### Target pointing data:
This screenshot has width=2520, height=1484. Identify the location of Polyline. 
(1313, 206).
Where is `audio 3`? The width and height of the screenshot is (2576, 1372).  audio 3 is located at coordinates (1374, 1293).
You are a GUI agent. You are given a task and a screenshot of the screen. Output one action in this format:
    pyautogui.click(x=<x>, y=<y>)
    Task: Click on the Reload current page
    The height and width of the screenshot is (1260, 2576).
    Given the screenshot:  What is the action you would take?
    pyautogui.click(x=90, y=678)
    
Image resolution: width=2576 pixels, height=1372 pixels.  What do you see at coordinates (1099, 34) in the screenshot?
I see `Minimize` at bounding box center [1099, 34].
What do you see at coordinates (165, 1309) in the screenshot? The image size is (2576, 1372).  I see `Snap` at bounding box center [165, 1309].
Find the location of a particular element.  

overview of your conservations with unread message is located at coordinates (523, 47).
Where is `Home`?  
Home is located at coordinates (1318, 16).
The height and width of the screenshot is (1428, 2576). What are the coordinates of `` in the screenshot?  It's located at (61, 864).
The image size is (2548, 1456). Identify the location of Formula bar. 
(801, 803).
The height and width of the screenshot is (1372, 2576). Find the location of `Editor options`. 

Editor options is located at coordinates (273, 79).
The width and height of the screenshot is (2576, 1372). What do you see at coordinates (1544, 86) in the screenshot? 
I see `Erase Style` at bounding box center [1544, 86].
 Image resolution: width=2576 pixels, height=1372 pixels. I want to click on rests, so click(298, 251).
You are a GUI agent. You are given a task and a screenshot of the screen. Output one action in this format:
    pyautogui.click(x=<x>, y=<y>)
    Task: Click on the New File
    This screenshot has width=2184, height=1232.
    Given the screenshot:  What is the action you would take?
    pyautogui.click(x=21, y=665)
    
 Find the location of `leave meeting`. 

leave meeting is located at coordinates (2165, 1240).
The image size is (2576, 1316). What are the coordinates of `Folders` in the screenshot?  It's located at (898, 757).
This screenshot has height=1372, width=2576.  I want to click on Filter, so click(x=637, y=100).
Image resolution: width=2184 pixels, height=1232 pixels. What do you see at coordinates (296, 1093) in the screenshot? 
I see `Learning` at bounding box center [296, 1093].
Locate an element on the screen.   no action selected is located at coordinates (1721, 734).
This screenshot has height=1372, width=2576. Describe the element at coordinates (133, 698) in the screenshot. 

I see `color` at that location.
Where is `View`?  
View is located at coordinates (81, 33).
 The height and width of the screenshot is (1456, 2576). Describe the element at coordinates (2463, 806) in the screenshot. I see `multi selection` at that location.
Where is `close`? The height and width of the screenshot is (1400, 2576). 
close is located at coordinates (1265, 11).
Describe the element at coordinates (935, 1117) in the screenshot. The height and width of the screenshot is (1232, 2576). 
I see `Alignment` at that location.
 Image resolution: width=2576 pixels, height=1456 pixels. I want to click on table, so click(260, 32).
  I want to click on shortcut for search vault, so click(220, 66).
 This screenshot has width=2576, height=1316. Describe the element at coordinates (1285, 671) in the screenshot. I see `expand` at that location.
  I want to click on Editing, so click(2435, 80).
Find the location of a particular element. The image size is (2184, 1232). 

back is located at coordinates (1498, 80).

### Work to complete:
Print every row above unchanged, reproducing each line character for character.

### Solution for this task:
This screenshot has width=2520, height=1484. Identify the location of Polyline. 
(1313, 206).
Where is `audio 3`? The width and height of the screenshot is (2576, 1372).  audio 3 is located at coordinates (1374, 1293).
You are a GUI agent. You are given a task and a screenshot of the screen. Output one action in this format:
    pyautogui.click(x=<x>, y=<y>)
    Task: Click on the Reload current page
    The height and width of the screenshot is (1260, 2576).
    Given the screenshot:  What is the action you would take?
    pyautogui.click(x=90, y=678)
    
Image resolution: width=2576 pixels, height=1372 pixels.  What do you see at coordinates (1099, 34) in the screenshot?
I see `Minimize` at bounding box center [1099, 34].
What do you see at coordinates (165, 1309) in the screenshot? The image size is (2576, 1372).  I see `Snap` at bounding box center [165, 1309].
Find the location of a particular element.  

overview of your conservations with unread message is located at coordinates (523, 47).
Where is `Home`?  
Home is located at coordinates (1318, 16).
The height and width of the screenshot is (1428, 2576). What are the coordinates of `` in the screenshot?  It's located at (61, 864).
The image size is (2548, 1456). Identify the location of Formula bar. 
(801, 803).
The height and width of the screenshot is (1372, 2576). Find the location of `Editor options`. 

Editor options is located at coordinates (273, 79).
The width and height of the screenshot is (2576, 1372). What do you see at coordinates (1544, 86) in the screenshot? 
I see `Erase Style` at bounding box center [1544, 86].
 Image resolution: width=2576 pixels, height=1372 pixels. I want to click on rests, so click(298, 251).
You are a GUI agent. You are given a task and a screenshot of the screen. Output one action in this format:
    pyautogui.click(x=<x>, y=<y>)
    Task: Click on the New File
    This screenshot has width=2184, height=1232.
    Given the screenshot:  What is the action you would take?
    pyautogui.click(x=21, y=665)
    
 Find the location of `leave meeting`. 

leave meeting is located at coordinates (2165, 1240).
The image size is (2576, 1316). What are the coordinates of `Folders` in the screenshot?  It's located at (898, 757).
This screenshot has height=1372, width=2576.  I want to click on Filter, so click(x=637, y=100).
Image resolution: width=2184 pixels, height=1232 pixels. What do you see at coordinates (296, 1093) in the screenshot? 
I see `Learning` at bounding box center [296, 1093].
Locate an element on the screen.   no action selected is located at coordinates (1721, 734).
This screenshot has height=1372, width=2576. Describe the element at coordinates (133, 698) in the screenshot. 

I see `color` at that location.
Where is `View`?  
View is located at coordinates (81, 33).
 The height and width of the screenshot is (1456, 2576). Describe the element at coordinates (2463, 806) in the screenshot. I see `multi selection` at that location.
Where is `close`? The height and width of the screenshot is (1400, 2576). 
close is located at coordinates (1265, 11).
Describe the element at coordinates (935, 1117) in the screenshot. The height and width of the screenshot is (1232, 2576). 
I see `Alignment` at that location.
 Image resolution: width=2576 pixels, height=1456 pixels. I want to click on table, so click(260, 32).
  I want to click on shortcut for search vault, so click(220, 66).
 This screenshot has width=2576, height=1316. Describe the element at coordinates (1285, 671) in the screenshot. I see `expand` at that location.
  I want to click on Editing, so click(2435, 80).
Find the location of a particular element. The image size is (2184, 1232). 

back is located at coordinates (1498, 80).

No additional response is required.